The Accidental Leader
Workplaces are saturated with executives, managers, supervisors, and even, the accidental leaders. The accidental leader often evolves into an informal leader influencing many of the opinions and actions of the workplace; sometimes even more dominantly than those in positions designed to do so. Appointed (formal) leaders fail to appreciate how Informal Leaders influence the workplace at their own expense.
We commonly appreciate that our formal leaders are always under the microscope and their words and actions (intentional or otherwise) encourage or discourage our engagement in our organization’s goals and objectives. In part, through their interactions, we either become part of the solution, neutral (just checking the boxes) or find ourselves as the obstacle to organizational success.
However, our engagements are not limited only to the influences of our formal leaders. The informal (or accidental) leaders may be just as influential on how we perform at work. Without realizing it, you may even be one of those informal leaders. Sometimes we don’t appreciate how much of an influence we have on others, how much we are guiding other’s actions and behaviors. It’s worth a period of self-reflection to consider if you are an informal leader. If you are a formal leader do informal leaders figure as influential nexus within your workplace?
Accidental Leadership in Action
I’m reminded of an experience and the unexpected influence on our surroundings as four junior leaders. Years later, I’m still chagrined for our lack of awareness.
We were engaged in a training event evading a platoon of paratroopers tracking us to capture us. It was an emotionally and physically charged event.
One evening we found ourselves crossing a fenced-in field to reach a designated rendezvous point. We climbed through the barbed wire and noted a herd of cows grazing nearby. As we entered their ‘workplace’, they inclined their heads and looked our way with curious eyes and twitching ears. As we slowly worked our way across their field, some of the cows began to follow us. I guess our ‘followers’ wanted to attract their buddies attention, so they ‘mooed’ in a distracted way. Not wanted to draw attention to ourselves we walked faster to put some distance between us. The cows responded by matching our speed, and their ‘mooing’ cries grew louder. This was not good; we were trying to avoid attention.

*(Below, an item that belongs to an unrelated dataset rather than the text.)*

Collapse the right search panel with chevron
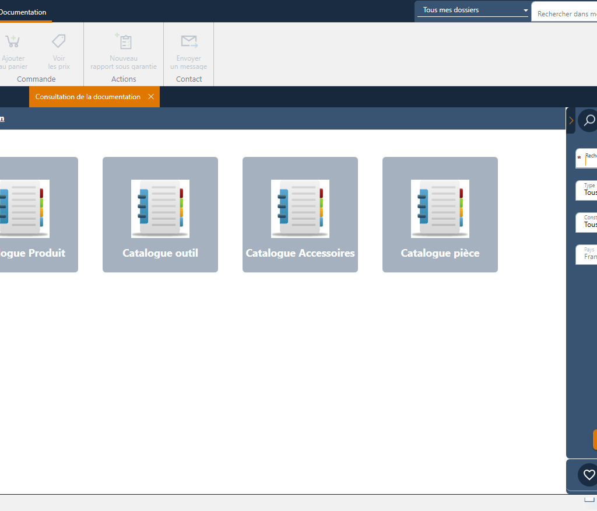This screenshot has width=597, height=511. (571, 120)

Taking Leadership to the Next Level
Out of a reflexive response, we began to jog across the field, so did the cows. At this point we became worried. Not only did we have a platoon of paratroopers looking for us, but now we had a herd of cows chasing us through their field.
Thoughts of the embarrassment of failing the course by being unceremoniously trampled by a bunch of masticating cows became a serious concern. At this point, we were a little intimidated. With the hopes we could outrun the cows (stupid us!), we threw caution to the wind and made a hasty, desperate sprint to the far side fence-line. The cows were game! They too made the mad dash to the other fence-line, hot on our footsteps, snorting and ‘mooing’ along the way.
We made it, barely. We scurried our way through the barbed wire just in time to avoid being stomped by the worked-up herd. On the other side, we fell to our knees and backs catching our breaths, while laughing and cursing under the same breaths. We didn’t understand what happened or why it happened, but just felt lucky to make out of that field alive! None of us had any idea cows could run so darned fast! We had even less of a clue why they were interested in us.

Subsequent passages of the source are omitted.